Being an avid Gamer, I try to keep both my computer and the wife’s pretty current. There are actually three pc’s in the room I am sitting in, two of them with 19 inch LCD monitors, the other with a 17 inch. Graphics cards go from the 512mb Radeon card in this machine, to the 256mb GeForce card in her machine (which is actually superior to the 512 Radeon for many reasons, and it cost a hell of a lot more), even the third pc has 128mb of GeForce goodness. There is no point in having such awesome graphics if you don’t have the sound to back them up, so they all have some spiffy sound cards in them (the third pc has the best card, but I don’t want to go through the headache of swapping cards, downloading drivers and fucking with settings for hours on end). And for the ultimate gaming experience, our pc’s have (some middle-of-the-road) subwoofer speaker systems.

You see, an mp3 played through either of our pc’s sounds far better than an actual cd played through our actual stereo. And the difference is huge. While the stereo is run through a nice ADC equalizer, no amount of tweaking can equal the sound that comes out of the subwoofer system on either of the pc’s. So when I buy a new cd (most recently Nickelback’s All the Right Reasons), I listen to it first at the pc -usually while playing poker, surfing, or playing a game. So it seems odd that until yesterday the 160gb drive on my computer didn’t have a single mp3 on it.

Years ago, I used to have a lot of mp3’s on my system. Back when Napster was in its prime, I filled up two hard drives on an old, clunky 366mhz pc, over a 56k connection, with every song that I could remember having heard. That happened in a time when it would take me like a half an hour to download a song, then I would have to get really lucky to actually get it burnt to cd -at least for that cd to actually play in a stereo. When that pc eventually crashed, all the music that was on it was gone. Between that and the litigation that Napster was involved in, I kind of got soured to the mp3 format altogether. Well, my recent frustration while looking for my Metallica (I bet they love that) cd has finally thrust me back into the mp3 world.

Boy how technology has advanced in the last six years or so. It used to take me about a half an hour to rip a cd (on that antiquated -even at the time- pc), now it takes about two minutes, sometimes a bit longer if the cd is scratched up. Ditto for burning cd’s, about half an hour, often longer, on the old system, maybe five minutes on a new one. With this newfound knowledge, I began ripping every cd I could get my hands on. Within a couple of hours, I had thirty hours of music on the machine, and the majority of that time was trying to find the discs in the first place. The problem is that I never found some of them. I have the cases in hand, and know that the discs are around here…Somewhere…but they may as well be in Jimmy Hoffa’s jacket pocket for all the luck I am having finding them.

Well, Wal-Mart has song downloads for 88 cents apiece. Maybe I could just download the songs that I liked. After all, there aren’t many albums that have more than two or three that you like, right? (Old Metallica, Megadeth and Pantera are obviously excluded from that) But my first search showed that Wal-Mart didn’t have some of the songs that I was looking for. But google did. Well, google didn’t actually have the mp3’s, but it pointed me to many, many outlets that did. And the prices, well, that is why I am typing right now.

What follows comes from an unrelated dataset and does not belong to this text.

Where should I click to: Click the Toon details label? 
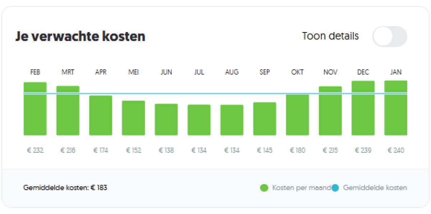click(x=330, y=36)
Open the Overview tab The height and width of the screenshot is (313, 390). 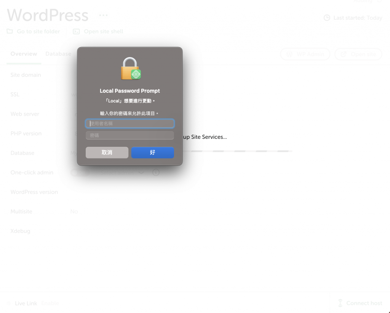click(24, 54)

I found a website called allofmp3.com that has song downloads at unbelievably low prices. The songs range from ten to twenty cents each. They even have cheaper versions of the songs if you get them in lower bit-rates. The thing about it is that the price for each song seems to be based on the size of the file, not the artist or any other criteria that a record company might base it on. That, combined with the way you buy music has me a wee bit concerned about it all.

The purchases are (theoretically) on a per song basis, but there is a minimum purchase; you have to buy in for at least ten bucks. I can understand the logic of that, since if you could just go and buy a song for a dime, the record keeping would be a logistical nightmare. When you are forced to buy in for a larger amount, it will keep small, individual purchases to a minimum, which will also keep credit card fees on their end low. But if you step back and look at it, it looks a smidge different; pay them ten bucks and you can download “X” mbs of music. Looking at it from that perspective, it would seem that you are not paying for the music so much as you are paying for the bandwidth to download it, which I am pretty sure would be illegal for them to do. Realistically, I don’t see how they can offer both the music and the bandwidth for a dime (although most songs are closer to twenty cents).

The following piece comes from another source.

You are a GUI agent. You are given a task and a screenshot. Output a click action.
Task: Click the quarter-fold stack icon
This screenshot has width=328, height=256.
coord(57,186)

Being a fairly conscious consumer, I went and read their terms of service and license agreement(otherwise known as the TOS and EULA, both of which I ordinarily ignore completely). The company is based in Russia, and claims that it pays international license fees for the music that it provides… But it goes on to say that every country has different copyright laws, and that they do not know the laws for every country. Thus it is your responsibility to find out if the music from their site is downloaded in accordance with the laws of the jurisdiction you are in. That sounds just a wee bit shady, eh? That sure would seem to release them of any liability from a purely legal standpoint, and place the blame squarely on you.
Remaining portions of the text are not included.